Constellation Energy is due to report first-quarter 2026 results on May 11 before the opening bell, with investors focused on whether the company can justify the high expectations tied to its Calpine acquisition. Analysts expect earnings per share of about $2.56, up from $2.14 a year earlier, while revenue is projected in a range of roughly $8.2 billion to $8.7 billion. The report arrives after a mixed stretch for the stock: Constellation is down about 13% so far this year, even after gaining more than 40% over the past 12 months.
This is the first full quarter to reflect the impact of Calpine, making the release a key test of the company’s new earnings profile. Investors are less interested in a routine quarterly beat than in signs that the acquisition is already broadening cash flow and improving scale. A strong showing could help restore confidence after the stock’s recent pullback.
Wall Street’s broader outlook remains optimistic. Analysts expect full-year 2026 earnings of about $11.75 a share, up more than 25% from 2025. The sharpest jump is expected in EBITDA, with consensus pointing to roughly $2.0 billion for the quarter, compared with $840 million in the prior-year period. That increase reflects the addition of Calpine’s natural gas and geothermal assets and will be one of the clearest measures of whether the deal is delivering as promised.

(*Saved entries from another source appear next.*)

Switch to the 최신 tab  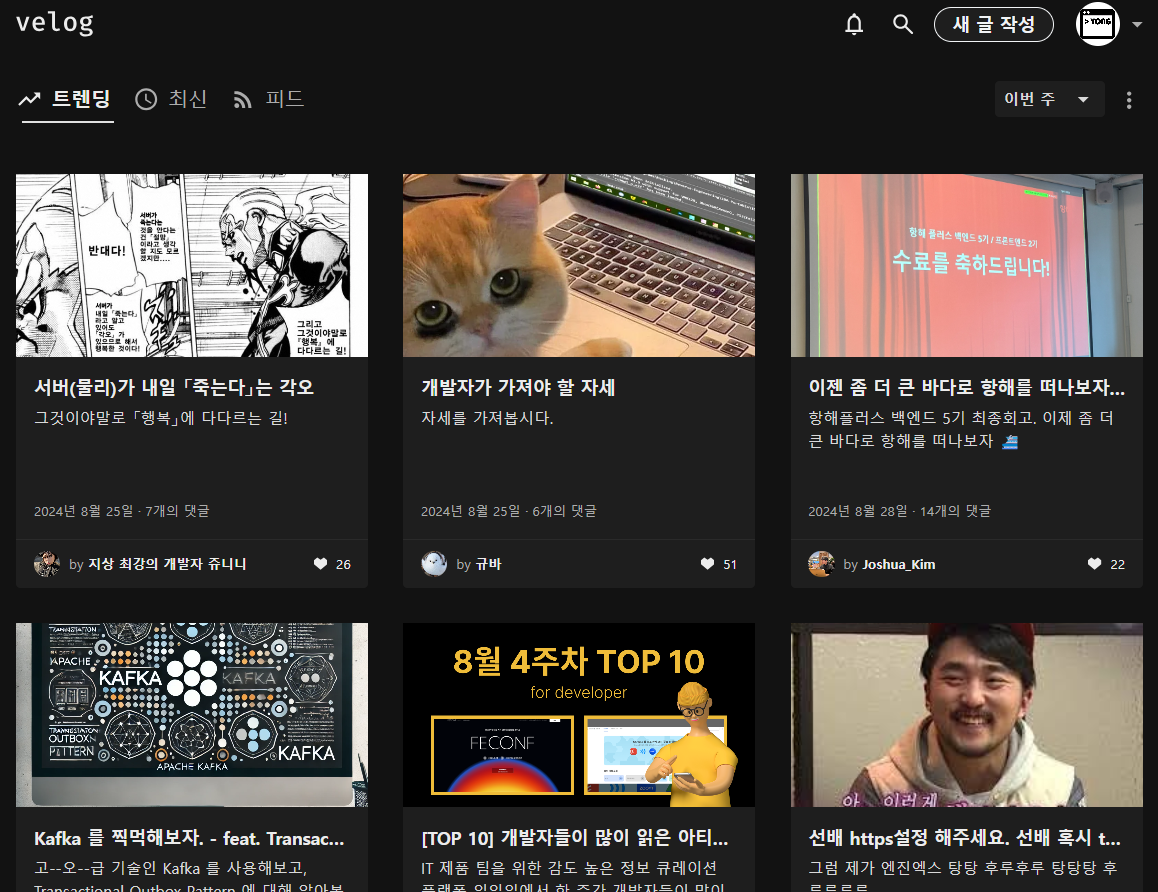point(186,99)
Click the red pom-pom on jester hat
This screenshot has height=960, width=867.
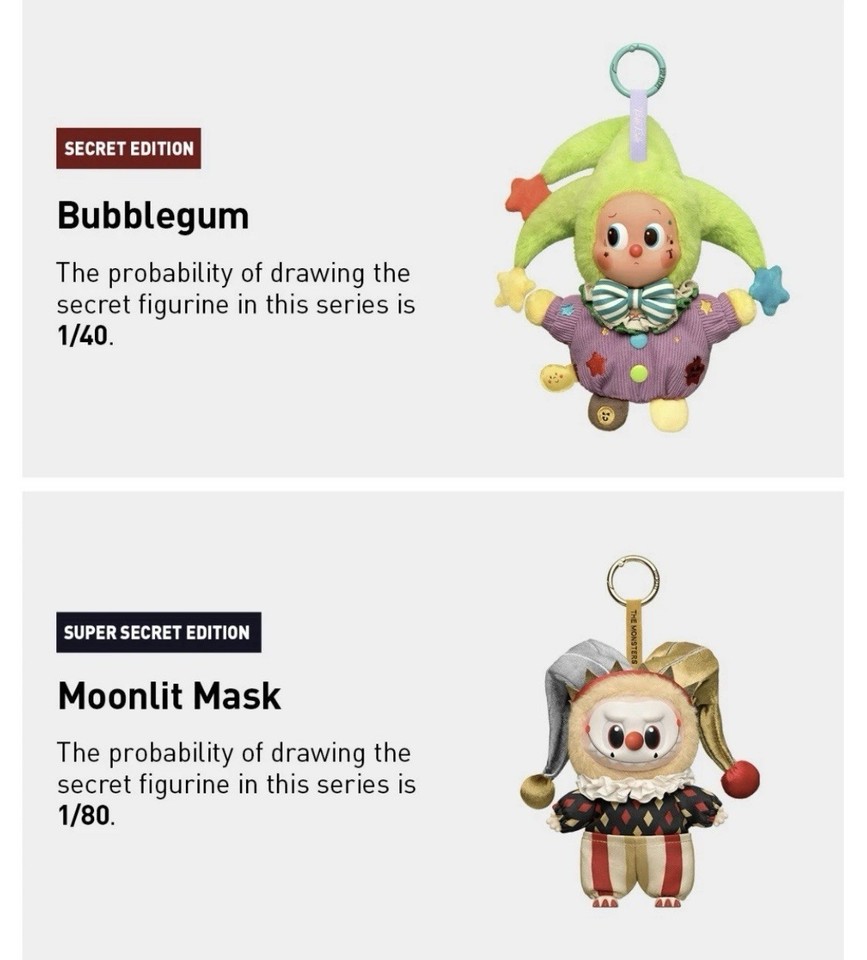click(740, 778)
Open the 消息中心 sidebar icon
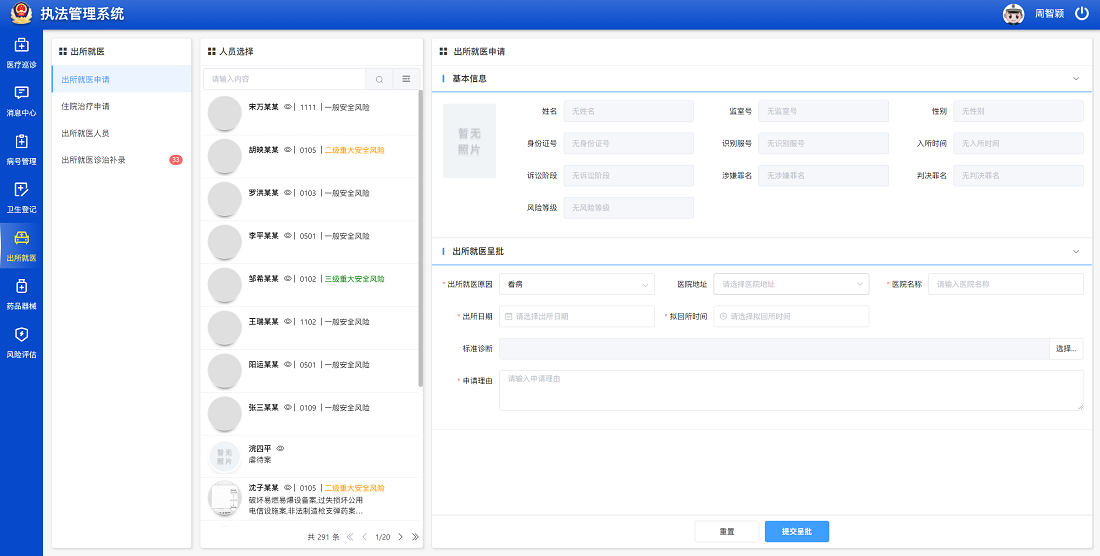This screenshot has width=1100, height=556. (21, 100)
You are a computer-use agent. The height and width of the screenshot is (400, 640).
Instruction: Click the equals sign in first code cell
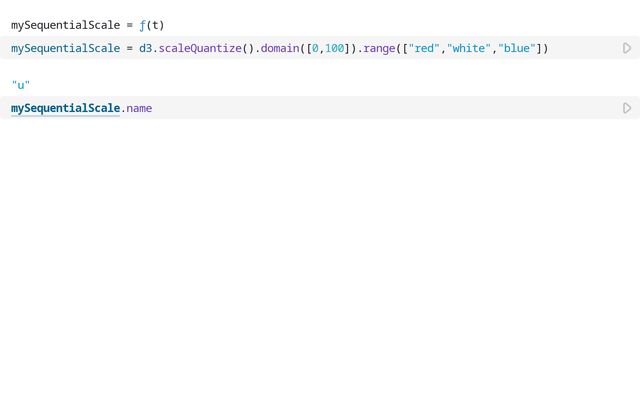tap(129, 48)
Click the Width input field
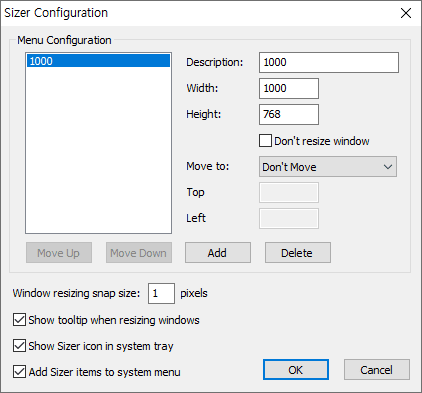422x393 pixels. click(x=289, y=88)
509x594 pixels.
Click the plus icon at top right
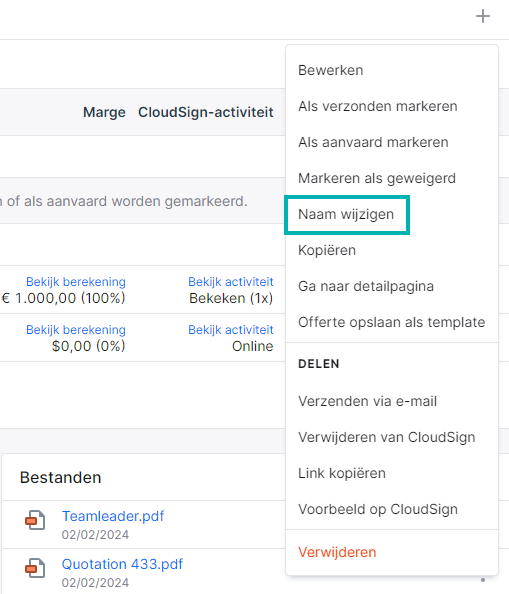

Constellation’s fourth-quarter results offered some support for that case. The company reported earnings of $2.30 a share, modestly ahead of expectations, reinforcing its recent pattern of operational consistency. Still, the market has remained cautious, in part because the shares continue to trade at a premium valuation. Depending on the source, Constellation’s trailing price-to-earnings ratio sits in the low-30s to low-40s, well above many utility peers.
That premium reflects more than near-term earnings growth. Constellation remains the largest U.S. nuclear operator, a position that gives it unusual leverage to rising demand for carbon-free baseload power. Calpine adds a different layer to that story by expanding the company’s reach into natural gas and geothermal generation, giving it a broader and potentially more resilient portfolio.
Management’s commentary may matter as much as the headline numbers. Investors will be listening for updates on integration progress, cost synergies and the outlook for the combined fleet through the rest of 2026. Regulatory developments around nuclear operations, along with any fresh detail on plans tied to Three Mile Island, could also shape the market’s response.
Analyst sentiment remains firmly constructive, with the vast majority of covering firms maintaining bullish ratings. That support suggests many on Wall Street still see the recent weakness as a reset rather than a break in the longer-term story. But it also means expectations are elevated, leaving little room for a soft quarter or cautious guidance.
The central question is whether Constellation can turn its expanded asset base into sustained earnings growth quickly enough to support its valuation. If first-quarter results show that Calpine is boosting profit and cash generation on schedule, the stock could recover some of its lost ground. If not, investors may start to question how much of the company’s growth narrative is already reflected in the price.